Alors, comment accompagner un enfant à travers une émotion intense si l’on constate que rappeler le cadre ne fonctionne pas ? C’est ce que nous allons voir maintenant.

Parlons maintenant de l’importance de l’écoute.

Reprenons l’exemple du gâteau indisponible. Ce qui vous aiderait le plus dans cette situation, ce ne serait pas quelqu’un qui minimise votre frustration, mais plutôt une personne empathique qui reconnaît votre déception.

Par exemple, quelqu’un qui dirait : « Ah mince, après la journée que tu viens de passer, je comprends que ce soit vraiment dur de ne pas avoir ton gâteau. Est-ce que tu préfères laisser tomber et revenir demain, ou bien essayer un autre dessert malgré tout ? »
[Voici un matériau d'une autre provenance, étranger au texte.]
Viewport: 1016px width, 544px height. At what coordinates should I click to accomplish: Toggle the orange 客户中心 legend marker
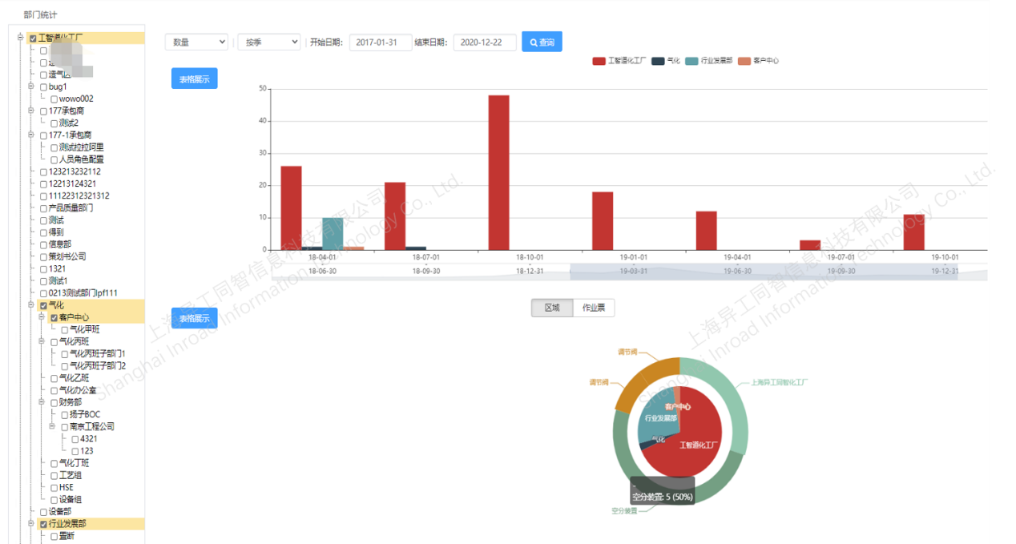pyautogui.click(x=744, y=61)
Remarquez que la suggestion de prendre un autre gâteau n’arrive qu’après l’écoute et l’empathie. Ce point est essentiel. L’écoute ne change rien à la situation : vous restez déçu-e, frustré-e, et vous n’avez toujours pas votre gâteau.
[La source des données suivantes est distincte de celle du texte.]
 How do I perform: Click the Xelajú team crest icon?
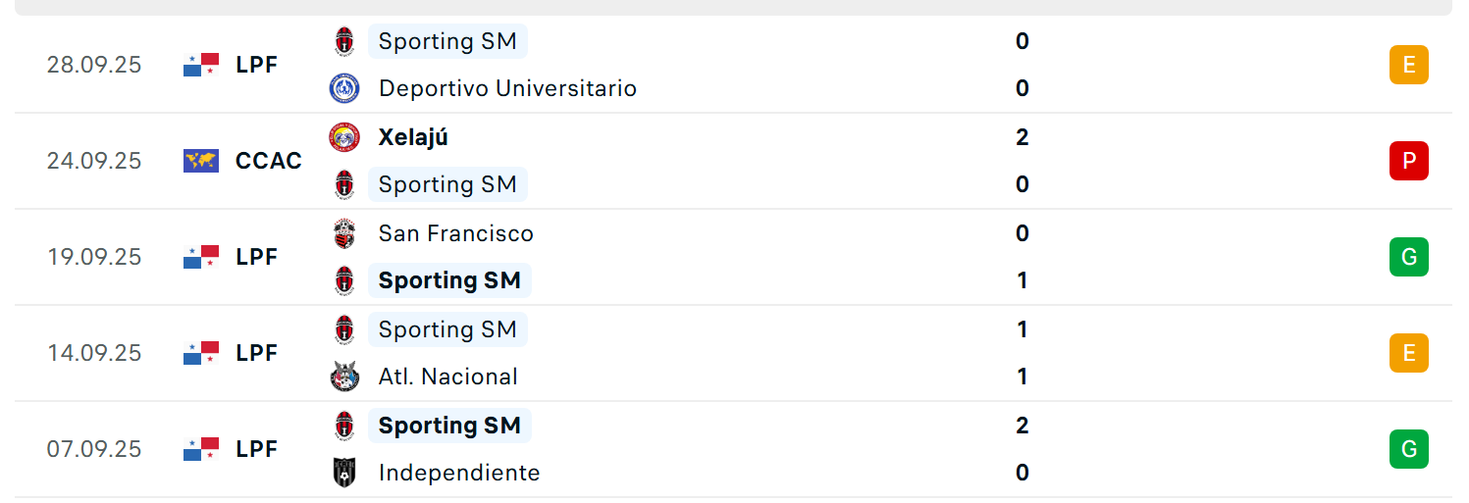coord(344,137)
Mais ce qu’apportent l’écoute et l’empathie, c’est du courage pour mieux supporter la frustration. Et c’est précisément le rôle de l’écoute dans l’accompagnement des émotions : aider l’enfant à traverser un moment difficile, sans pour autant chercher à effacer l’émotion ou à modifier la situation.
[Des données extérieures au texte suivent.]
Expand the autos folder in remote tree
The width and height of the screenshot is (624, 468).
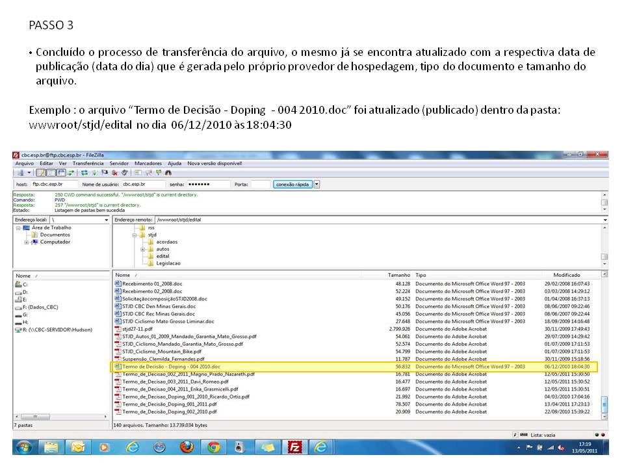142,249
Ce point est fondamental, et il mérite d’être souligné : si l’on ne revient pas sur la décision initiale, l’enfant restera fâché ou triste. On ne peut pas supprimer l’émotion. En revanche, on peut offrir un cadre qui lui permette de l’affronter avec plus de ressources.

Cela nous amène à la relation entre colère et tristesse.

Comme je l’ai mentionné précédemment, la colère est une émotion qui nous donne l’énergie nécessaire pour agir et tenter de changer une situation. Il est donc logique et adapté d’éprouver de la colère lorsqu’on croit encore qu’un changement est possible.

Lorsqu’un enfant exprime de la colère, il tente simplement de faire changer la situation en sa faveur. C’est une réaction naturelle et logique. Mais lorsque le changement n’est pas possible, il doit alors apprendre à renoncer. Et ce passage du refus à l’acceptation est précisément le rôle d’une autre émotion : la tristesse.

Si le parent ne peut pas – ou ne veut pas – modifier la situation (le verre bleu est cassé, le chat est mort, il est l’heure d’aller se coucher), l’enfant ne pourra réellement sortir de la colère que lorsqu’il aura traversé cette tristesse.

C’est la tristesse qui permet le plus souvent de sortir de la colère …

C’est pour cette raison que l’empathie est essentielle face à la frustration. La tristesse est une émotion douloureuse, et renoncer à quelque chose est difficile. Dans ces moments-là, on a souvent besoin d’être soutenu, de sentir que quelqu’un est là, même si, en tant qu’adultes, la situation nous paraît anodine.

Pour mieux comprendre ce processus, prenons un exemple concret.

Cette prise de conscience m’est venue lors d’une expérience vécue avec l’un de mes enfants lorsqu’il était tout petit. Ce jour-là, il voulait absolument aller jouer dans une petite piscine sur la terrasse, alors que j’étais en train de préparer le repas. Comme il avait moins de deux ans, le laisser dehors seul était évidemment hors de question pour des raisons de sécurité.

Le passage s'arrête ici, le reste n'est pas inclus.